● **Data shown**
· · · ·

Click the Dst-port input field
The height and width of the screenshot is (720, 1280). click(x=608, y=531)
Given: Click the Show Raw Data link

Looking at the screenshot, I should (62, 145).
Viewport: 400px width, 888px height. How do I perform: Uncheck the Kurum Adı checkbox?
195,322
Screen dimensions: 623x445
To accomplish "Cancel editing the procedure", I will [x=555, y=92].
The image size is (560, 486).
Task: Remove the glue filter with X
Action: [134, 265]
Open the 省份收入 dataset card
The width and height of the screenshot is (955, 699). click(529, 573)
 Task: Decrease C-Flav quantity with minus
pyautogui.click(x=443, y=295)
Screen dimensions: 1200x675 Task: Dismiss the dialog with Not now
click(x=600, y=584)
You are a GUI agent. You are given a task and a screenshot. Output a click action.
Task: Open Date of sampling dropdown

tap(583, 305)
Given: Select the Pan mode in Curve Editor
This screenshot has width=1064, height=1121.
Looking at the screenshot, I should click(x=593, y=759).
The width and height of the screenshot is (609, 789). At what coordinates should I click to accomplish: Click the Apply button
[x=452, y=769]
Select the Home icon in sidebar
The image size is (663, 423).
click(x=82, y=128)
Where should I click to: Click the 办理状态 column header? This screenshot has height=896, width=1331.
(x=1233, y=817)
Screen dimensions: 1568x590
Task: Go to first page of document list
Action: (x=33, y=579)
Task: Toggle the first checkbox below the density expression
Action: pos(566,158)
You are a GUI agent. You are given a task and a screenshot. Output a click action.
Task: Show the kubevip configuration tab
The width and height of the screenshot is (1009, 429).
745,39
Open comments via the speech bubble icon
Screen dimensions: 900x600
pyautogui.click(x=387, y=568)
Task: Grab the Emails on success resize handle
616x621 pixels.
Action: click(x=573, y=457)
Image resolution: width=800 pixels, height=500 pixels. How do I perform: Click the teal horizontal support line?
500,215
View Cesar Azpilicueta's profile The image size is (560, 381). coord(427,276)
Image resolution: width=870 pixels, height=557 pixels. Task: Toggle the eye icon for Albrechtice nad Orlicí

· · · ·

● **Assignment**
All records shown above need to be written out again verbatim.

● **Answer**
Click the Dst-port input field
The height and width of the screenshot is (720, 1280). click(x=608, y=531)
Given: Click the Show Raw Data link

Looking at the screenshot, I should (62, 145).
Viewport: 400px width, 888px height. How do I perform: Uncheck the Kurum Adı checkbox?
195,322
Screen dimensions: 623x445
To accomplish "Cancel editing the procedure", I will [x=555, y=92].
The image size is (560, 486).
Task: Remove the glue filter with X
Action: [134, 265]
Open the 省份收入 dataset card
The width and height of the screenshot is (955, 699). click(529, 573)
 Task: Decrease C-Flav quantity with minus
pyautogui.click(x=443, y=295)
Screen dimensions: 1200x675 Task: Dismiss the dialog with Not now
click(x=600, y=584)
You are a GUI agent. You are given a task and a screenshot. Output a click action.
Task: Open Date of sampling dropdown

tap(583, 305)
Given: Select the Pan mode in Curve Editor
This screenshot has width=1064, height=1121.
Looking at the screenshot, I should click(x=593, y=759).
The width and height of the screenshot is (609, 789). At what coordinates should I click to accomplish: Click the Apply button
[x=452, y=769]
Select the Home icon in sidebar
The image size is (663, 423).
click(x=82, y=128)
Where should I click to: Click the 办理状态 column header? This screenshot has height=896, width=1331.
(x=1233, y=817)
Screen dimensions: 1568x590
Task: Go to first page of document list
Action: (x=33, y=579)
Task: Toggle the first checkbox below the density expression
Action: pos(566,158)
You are a GUI agent. You are given a task and a screenshot. Output a click action.
Task: Show the kubevip configuration tab
The width and height of the screenshot is (1009, 429).
745,39
Open comments via the speech bubble icon
Screen dimensions: 900x600
pyautogui.click(x=387, y=568)
Task: Grab the Emails on success resize handle
616x621 pixels.
Action: click(x=573, y=457)
Image resolution: width=800 pixels, height=500 pixels. How do I perform: Click the teal horizontal support line?
500,215
View Cesar Azpilicueta's profile The image size is (560, 381). coord(427,276)
Image resolution: width=870 pixels, height=557 pixels. Task: Toggle the eye icon for Albrechtice nad Orlicí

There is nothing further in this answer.